Well, I'm not following Windows world actively, but from what I remember Windows doesn't have file permission model at all. Or am I wrong? 🙂
I think we should created some more abstracted way to define the permissions. So that we can start with the simple permissions that you propose but in the future extend it to support the fully unix style or a specific Windows style (or other used OS) with changing the implementation details on the Runner and GitLab sides but without a need to change the API (which would create compatibility problems) 🙂
So the conclusion would be: let's support setting file permissions from the beginning but do it in a little abstracted way. Without exposing permission models specific to different OSes that we're supporting.
I've updated the issue description above to include the updated approach from these discussions. Please let me know if there is an area where I can include more detail or clarification, or if you have any other feedback on this approach. Thanks everyone for the great discussion!
Darby Freychanged the descriptionCompare with previous version
FYI - I'm currently in the process of refactoring how we represent variables in the backend and making it consistent everywhere. We currently have two ways to format variables - as a variables hash, and as an array of variable objects. This MR !75561 (closed) changes that so we represent variables as an array consistently all the time everywhere in the codebase. After that's merged I have a MR for adding support for multiple variable types in the CI config - !75439 (closed). Both of these are somewhat related to this initiative.
Hey everyone, I've got an MR going for the first iteration of this feature, so I thought I would post it here to get some early feedback !75695 (closed). I also created a quick demo to walk through it https://youtu.be/kRwo4aIHd2Q. Would love any feedback you all have!
Thanks again for the feedback @tmaczukin! I've updated the MR with those changes and recorded a new demo https://youtu.be/eK3FUskHfdo. I also created a simple ruby script that can be used to make things work on the Runner side.
I'm still looking to get some more eyes on !75695 (closed), so if there are folks that would have interest in some pairing or helping out with a review, please tag them in this issue. Any help would be greatly appreciated, thanks!
I've updated the issue description to reflect the most recent proposal. I'm also in the process of breaking up the original MR into smaller MRs for easier review. The first MR is here: !77886 (merged)
@darbyfrey Has this feature been released yet? Also, is this compatible with Geo? If not, then the data would be lost in case of a disaster recovery situation. I don't know how acceptable that is for this feature.

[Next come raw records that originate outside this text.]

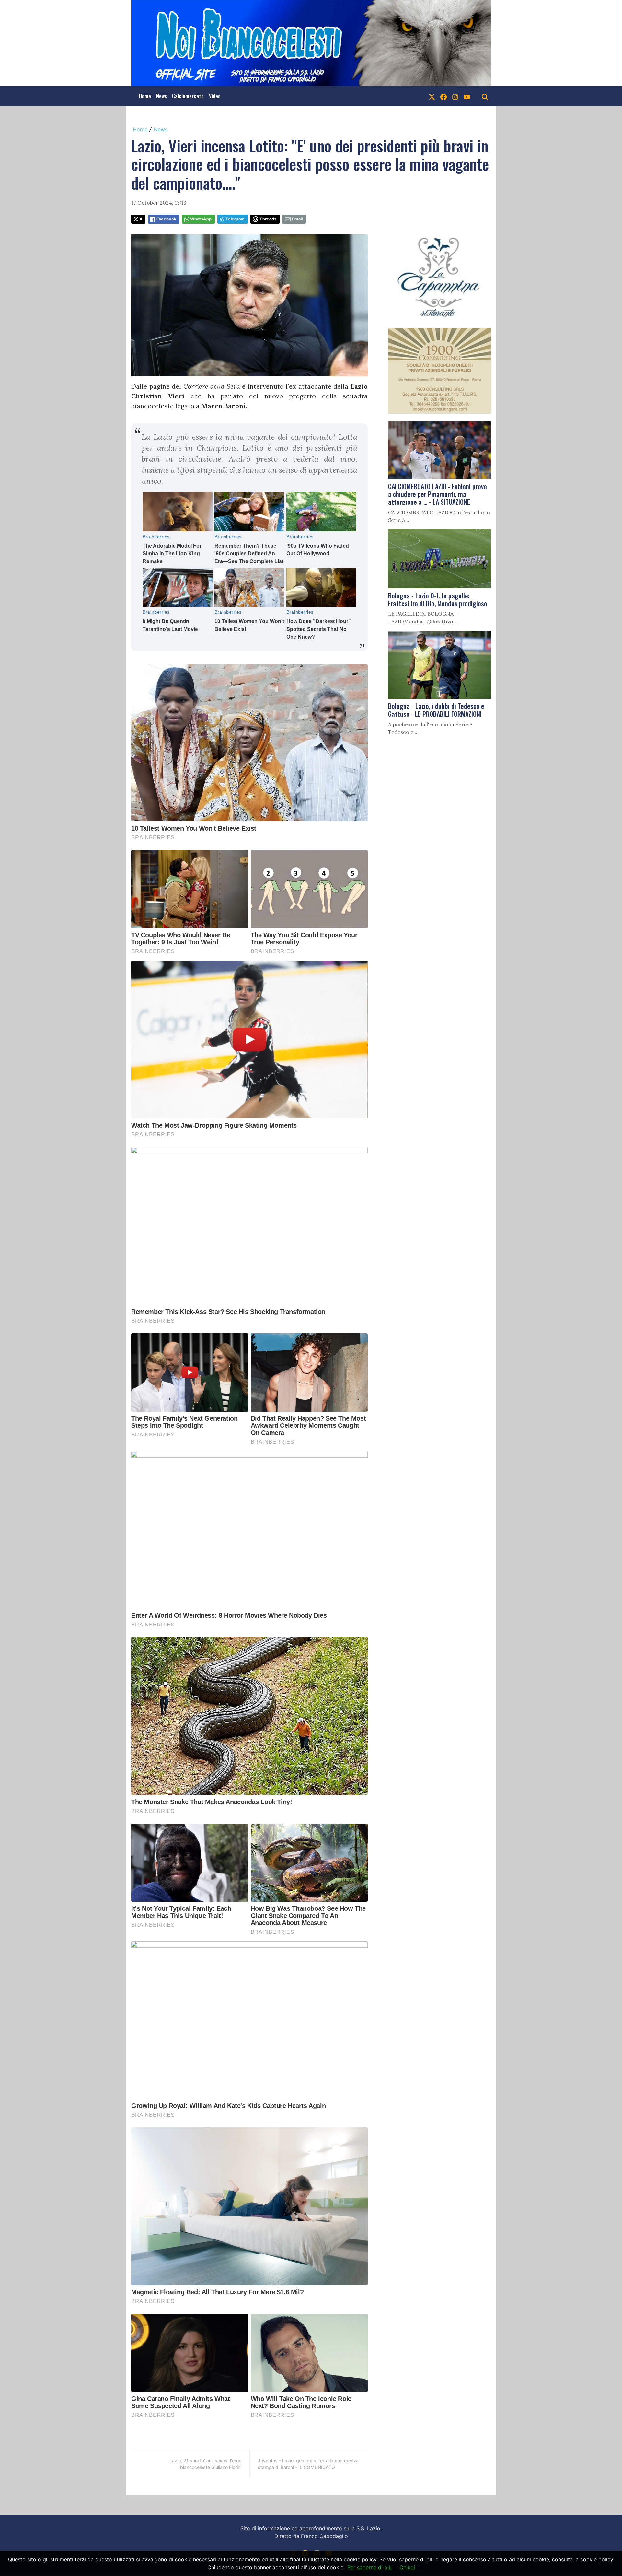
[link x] (432, 96)
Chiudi (407, 2567)
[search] (485, 96)
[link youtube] (467, 96)
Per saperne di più (369, 2567)
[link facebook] (443, 96)
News (161, 96)
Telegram (235, 219)
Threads (267, 219)
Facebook (166, 219)
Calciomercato (188, 96)
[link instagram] (455, 96)
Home (145, 96)
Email (297, 219)
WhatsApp (201, 219)
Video (215, 96)
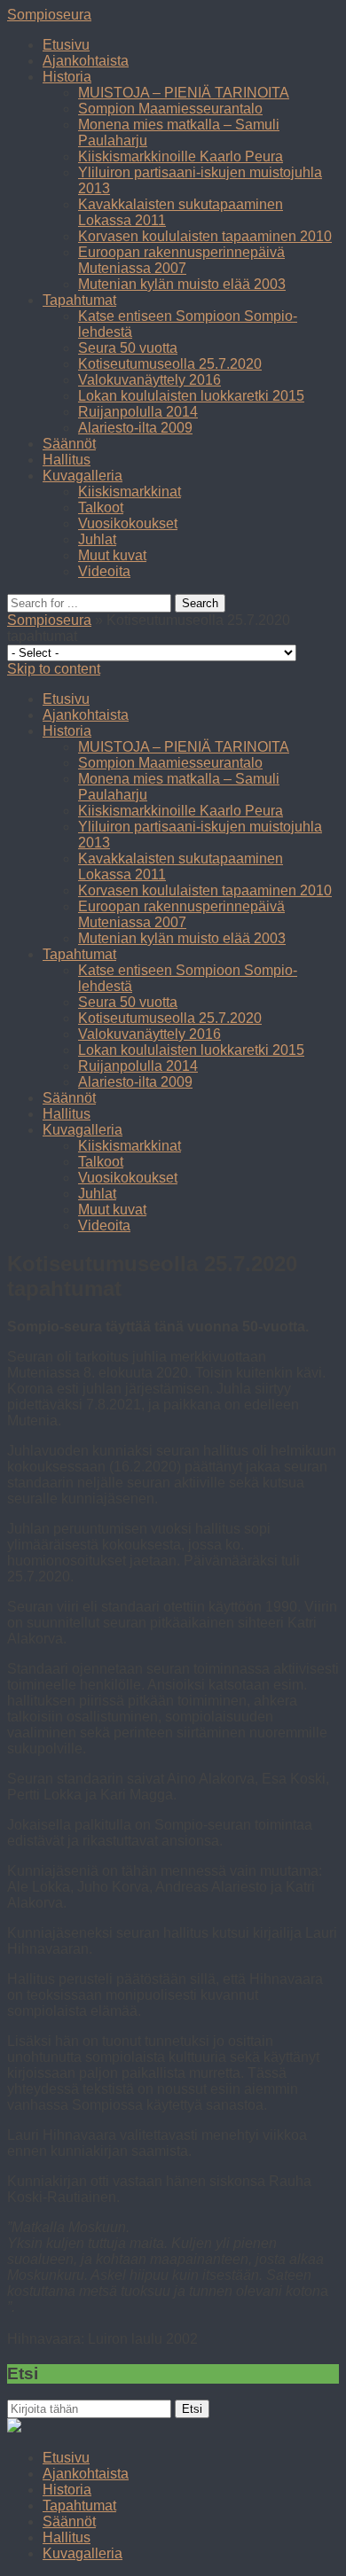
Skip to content (53, 668)
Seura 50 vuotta (127, 347)
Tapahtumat (79, 300)
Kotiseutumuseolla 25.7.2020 (170, 363)
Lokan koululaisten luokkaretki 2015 (191, 395)
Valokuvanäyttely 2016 (149, 379)
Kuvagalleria (82, 475)
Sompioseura (49, 14)
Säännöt (69, 443)
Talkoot (100, 507)
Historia (67, 76)
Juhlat (97, 539)
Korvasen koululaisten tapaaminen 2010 (205, 236)
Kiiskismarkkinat (129, 491)
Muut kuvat (112, 555)
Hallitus (66, 459)
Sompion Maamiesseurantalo (170, 108)
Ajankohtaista (86, 60)
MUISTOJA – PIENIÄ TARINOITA (183, 92)
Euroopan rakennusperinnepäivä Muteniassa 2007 (181, 260)
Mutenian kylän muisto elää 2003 (182, 284)
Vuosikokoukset (127, 523)
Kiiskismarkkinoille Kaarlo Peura (180, 156)
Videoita (104, 571)
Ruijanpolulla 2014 (138, 411)
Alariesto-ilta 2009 (135, 427)
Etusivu (66, 44)
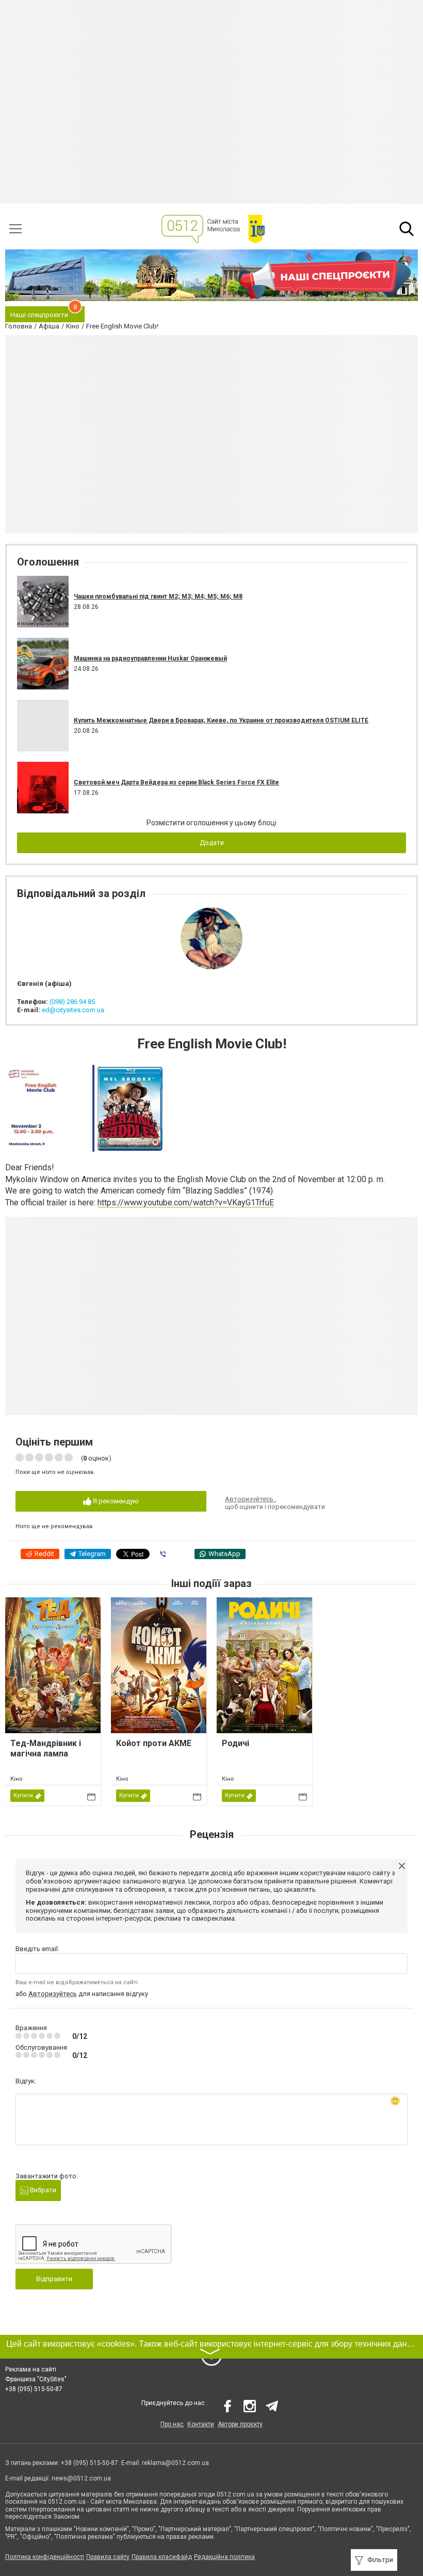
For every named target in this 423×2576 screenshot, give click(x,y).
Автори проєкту (240, 2424)
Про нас (172, 2424)
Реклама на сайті (30, 2369)
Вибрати (42, 2190)
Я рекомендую (115, 1501)
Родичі (235, 1743)
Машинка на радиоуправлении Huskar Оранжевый (150, 658)
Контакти (200, 2424)
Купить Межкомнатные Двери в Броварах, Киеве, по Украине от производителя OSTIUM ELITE (221, 720)
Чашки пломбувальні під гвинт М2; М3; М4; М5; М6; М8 (158, 596)
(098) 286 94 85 (72, 1002)
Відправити (54, 2279)
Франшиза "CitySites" (36, 2379)
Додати (212, 842)
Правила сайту (107, 2557)
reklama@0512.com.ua (175, 2463)
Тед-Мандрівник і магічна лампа (45, 1748)
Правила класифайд (162, 2557)
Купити (23, 1795)
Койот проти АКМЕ (153, 1743)
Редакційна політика (224, 2557)
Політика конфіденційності (44, 2557)
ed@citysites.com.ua (73, 1010)
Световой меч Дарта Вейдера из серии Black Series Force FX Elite (176, 782)
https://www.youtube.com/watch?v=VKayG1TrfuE (185, 1202)
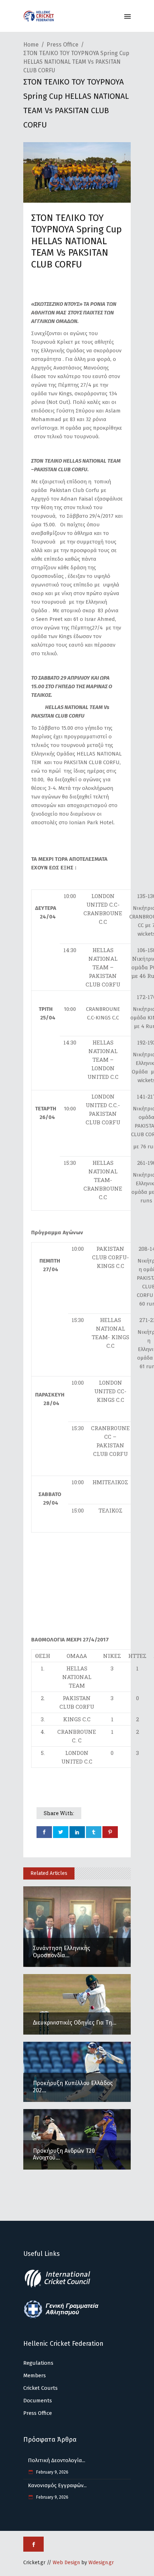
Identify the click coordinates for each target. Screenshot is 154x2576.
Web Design (66, 2563)
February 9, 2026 (51, 2472)
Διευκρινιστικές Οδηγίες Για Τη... (74, 2022)
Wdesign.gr (101, 2563)
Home (31, 44)
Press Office (62, 44)
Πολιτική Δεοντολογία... (56, 2460)
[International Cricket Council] (61, 2286)
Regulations (38, 2363)
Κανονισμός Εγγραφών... (57, 2485)
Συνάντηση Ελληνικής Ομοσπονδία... (61, 1952)
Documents (37, 2400)
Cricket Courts (40, 2388)
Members (34, 2375)
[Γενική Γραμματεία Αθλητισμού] (61, 2317)
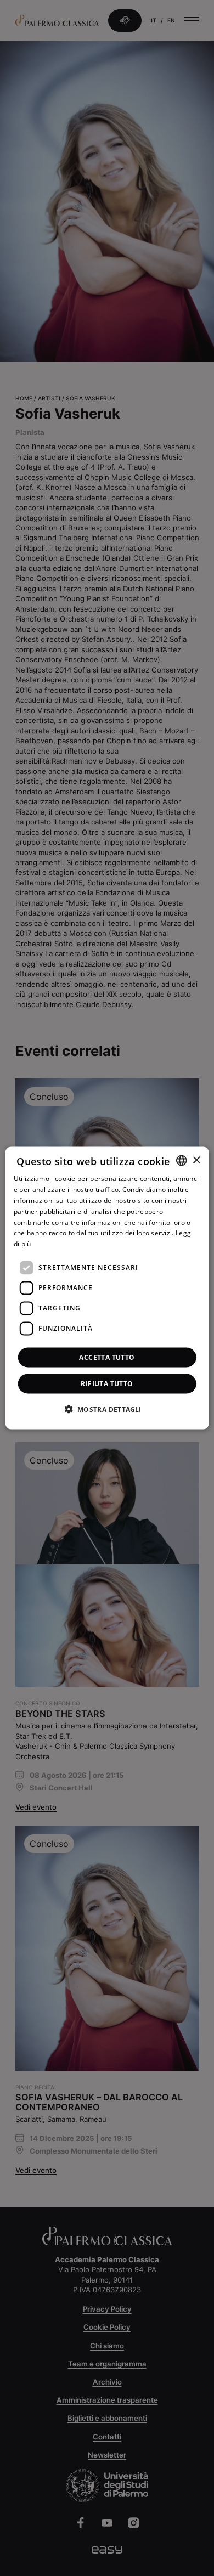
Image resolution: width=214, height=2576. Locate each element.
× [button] (196, 1160)
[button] (106, 1408)
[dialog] (107, 1288)
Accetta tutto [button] (106, 1357)
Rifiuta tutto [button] (107, 1383)
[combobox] (181, 1160)
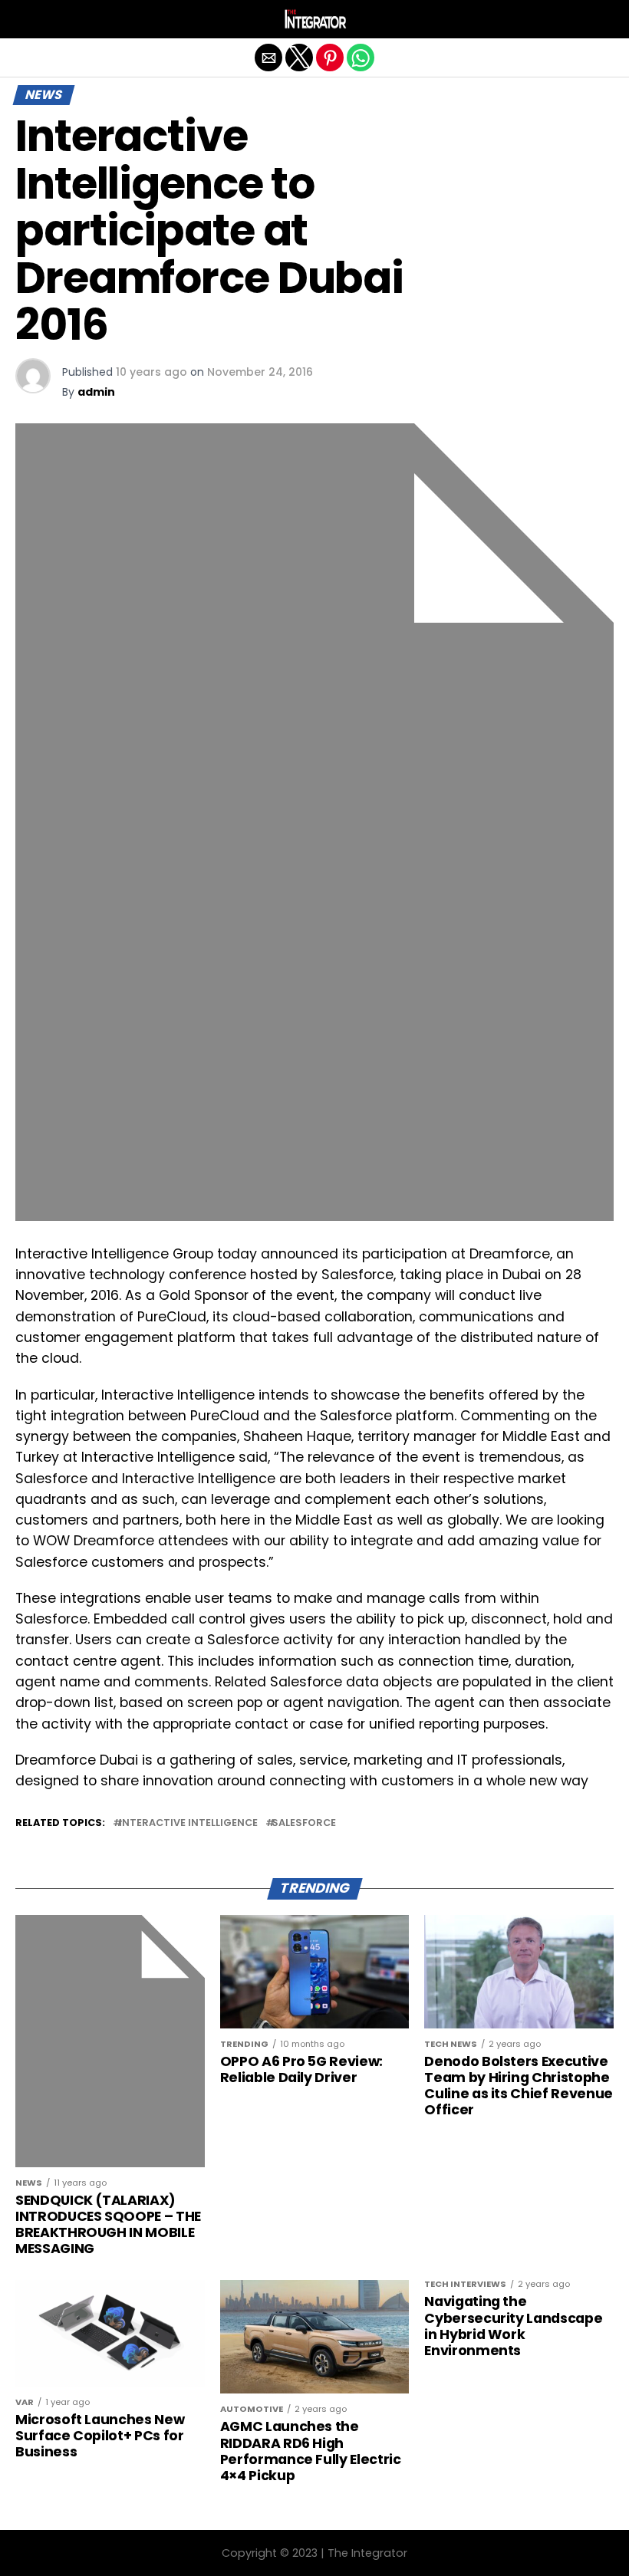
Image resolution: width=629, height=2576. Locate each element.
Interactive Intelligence (188, 1823)
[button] (26, 19)
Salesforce (304, 1823)
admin (96, 392)
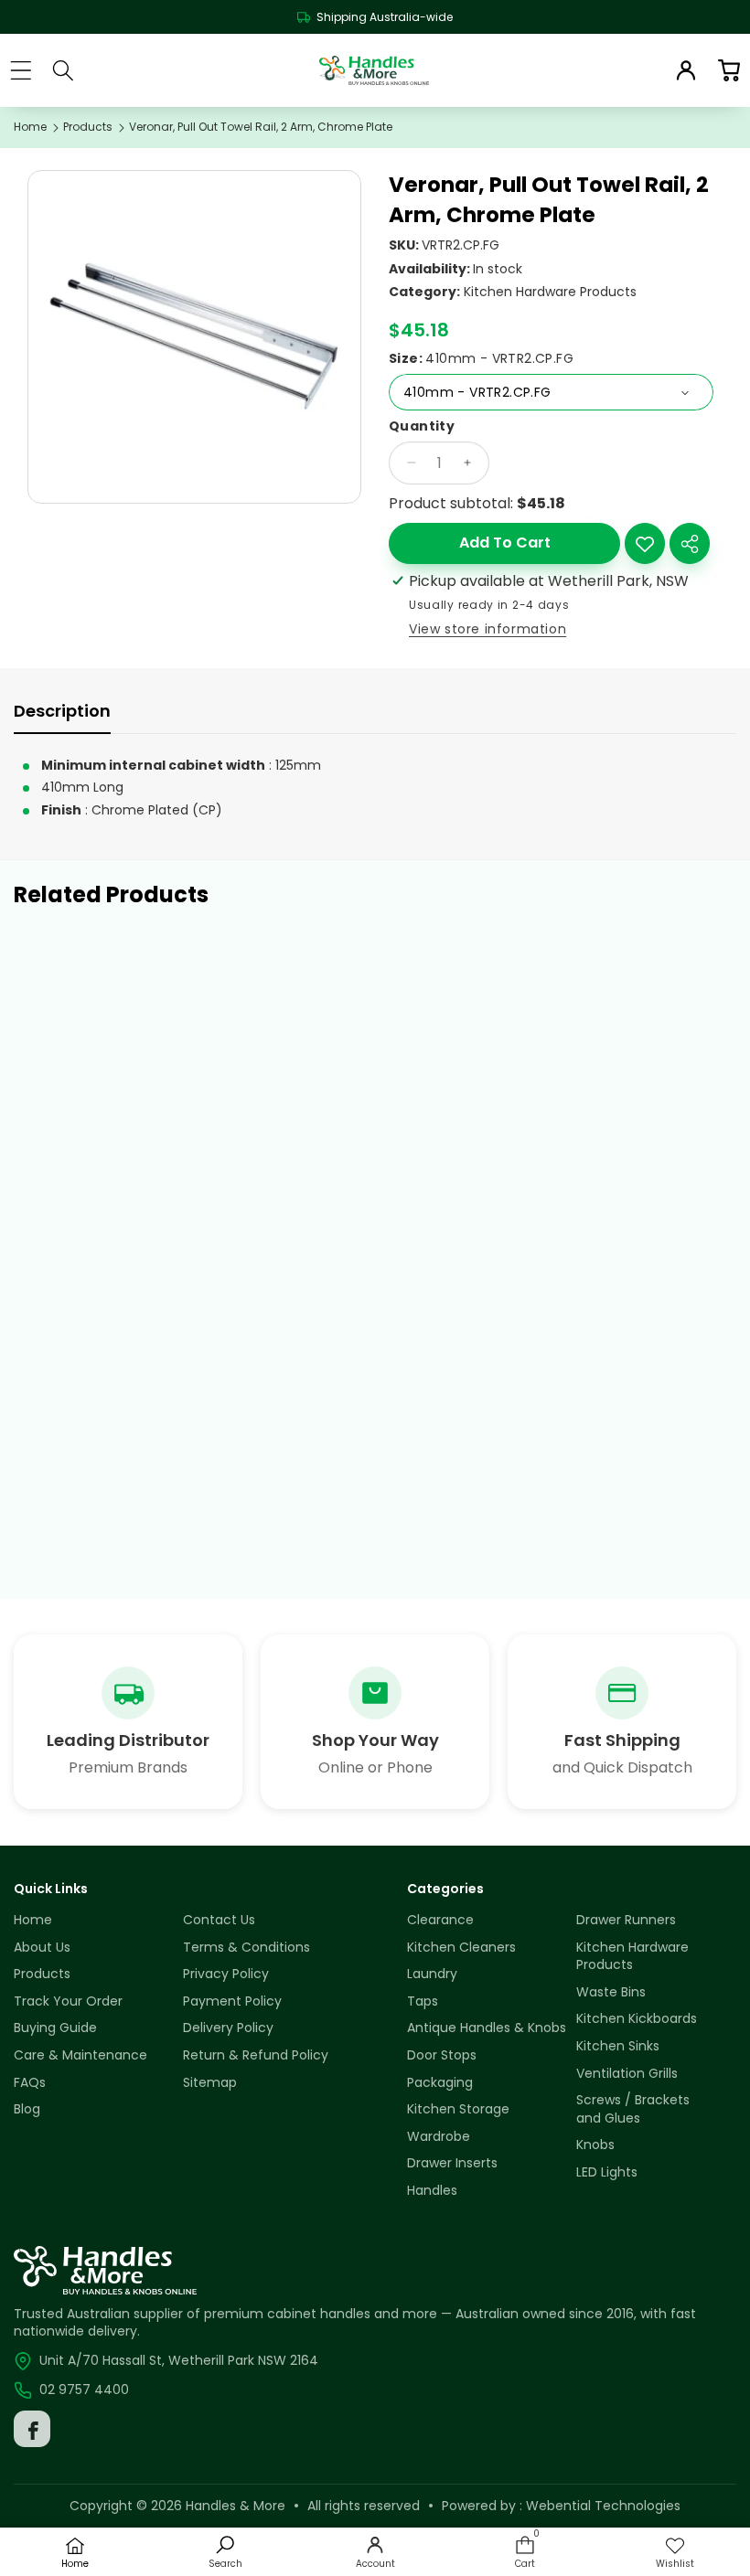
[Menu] (20, 69)
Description (62, 710)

Hi @fzimmer, thanks for the ping. No, this feature hasn't been released yet - there are still a few items needed to complete before we can start testing it with internal projects - #352185 (closed)
I did look into adding Geo support and have created a follow-up issue to address it #349893 (closed)
For those following along, the MVC of this feature is now running on gitlab.com behind a feature flag. If you'd like to take it for a spin, please let me know https://docs.gitlab.com/ee/ci/secure_files/
@darbyfrey What about Group Variables? Since Secure Files are project specific, this is not really usable when you want to share a binary file across all projects in a group.